CN111694693A

CN111694693A - Data stream storage method and device and computer storage medium

Info

Publication number: CN111694693A
Application number: CN201910184336.0A
Authority: CN
Inventors: 唐英荣
Original assignee: Shanghai Jingzan Rongxuan Technology Co ltd
Current assignee: Shanghai Jingzan Rongxuan Technology Co ltd
Priority date: 2019-03-12
Filing date: 2019-03-12
Publication date: 2020-09-22

Abstract

A data stream storage method, apparatus and computer storage medium, the method comprising: acquiring a data stream; determining keywords of data in the data stream; distributing the data into partitions according to the keywords of the data; the data in each zone is stored. By adopting the scheme, the situation that data is lost due to untimely processing can be avoided, and when the data storage fails, the data can be easily partitioned according to the keywords of the data, so that the corresponding data can be recovered.

Description

Data stream storage method and device and computer storage medium

Technical Field

The present invention relates to the field of data processing, and in particular, to a data stream storage method and apparatus, and a computer storage medium.

Background

In data processing, there is a data stream consisting of a plurality of sets of data generated in continuous large quantities, which data stream continuously brings along the data. Data will be lost if the data in the data stream is not processed or stored in a timely manner.

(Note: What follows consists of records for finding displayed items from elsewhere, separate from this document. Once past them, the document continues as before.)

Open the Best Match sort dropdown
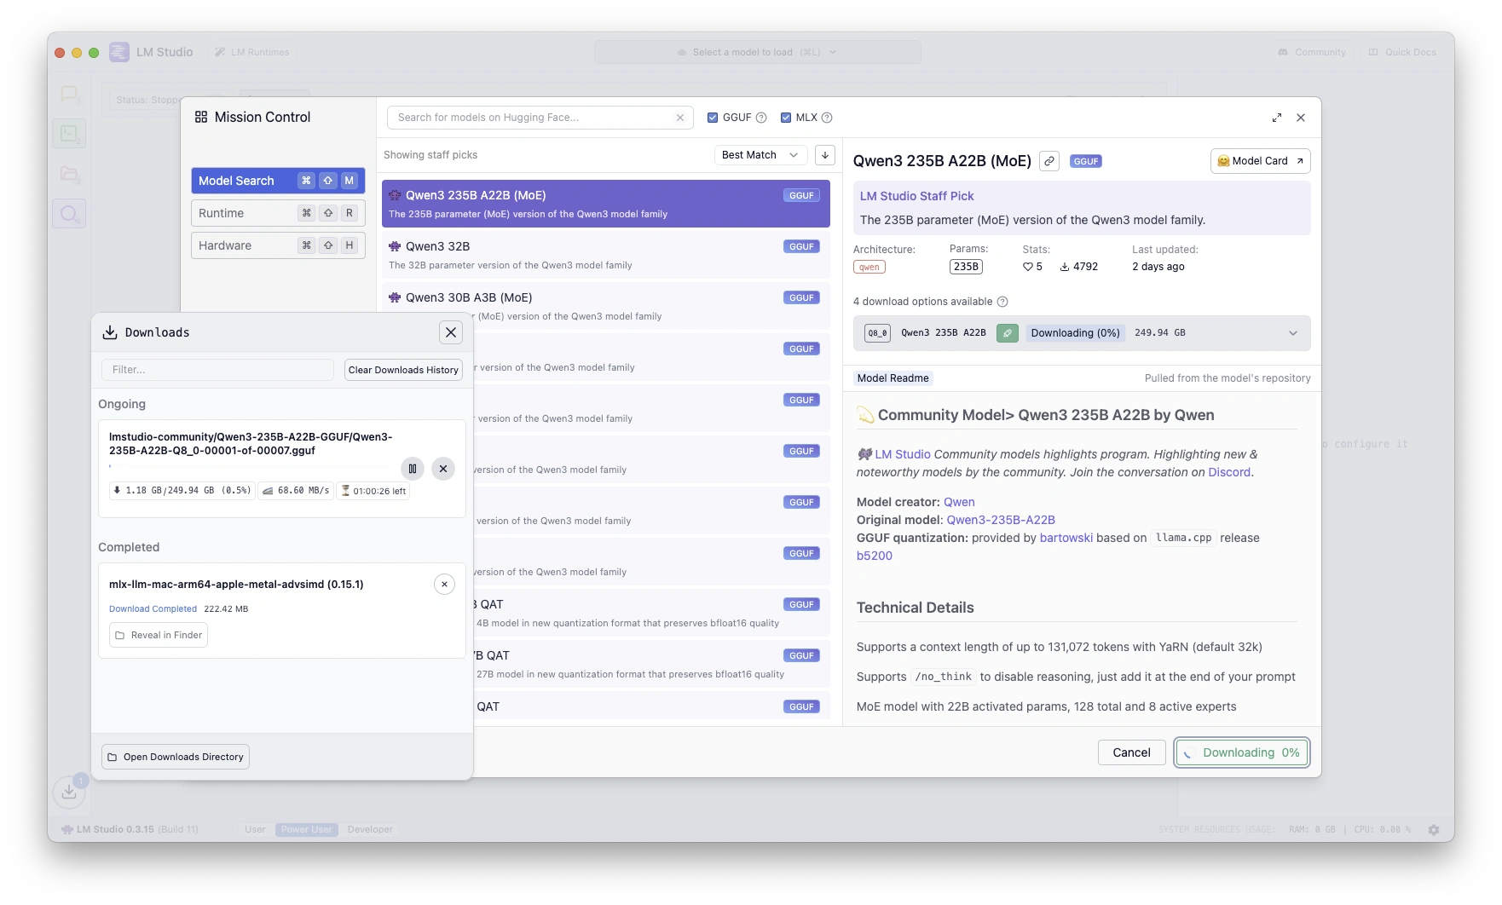This screenshot has height=905, width=1502. click(x=760, y=155)
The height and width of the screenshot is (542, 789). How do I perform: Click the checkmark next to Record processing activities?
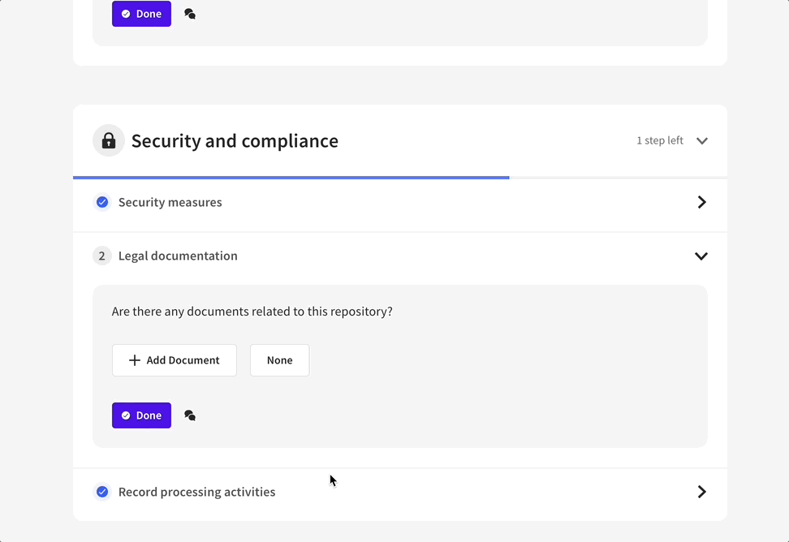(x=102, y=492)
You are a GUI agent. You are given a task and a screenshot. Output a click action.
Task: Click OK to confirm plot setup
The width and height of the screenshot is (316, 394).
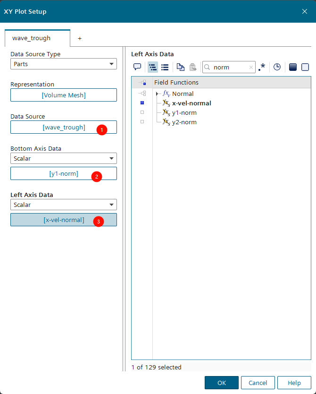click(x=221, y=383)
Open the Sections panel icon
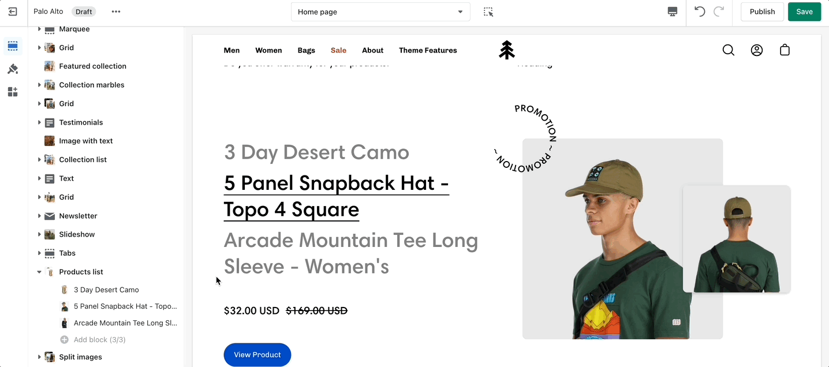829x367 pixels. (13, 46)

In the prior art, a scheme for processing the data stream is to directly store data in the data stream.

However, with the above scheme, when a storage failure occurs to data, it is difficult to determine the location of data storage due to the excessive data volume of the data stream, and data recovery is affected.

Disclosure of Invention

The invention solves the technical problem of difficult data recovery.

To solve the foregoing technical problem, an embodiment of the present invention provides a data stream storage method, including: acquiring a data stream; determining keywords of data in the data stream; distributing the data to partitions according to the keywords of the data; and storing the data in each partition.

Optionally, a data stream consisting of a plurality of pieces of data is acquired by Kafka.

Optionally, a Hash algorithm is used to calculate the keywords of each piece of data.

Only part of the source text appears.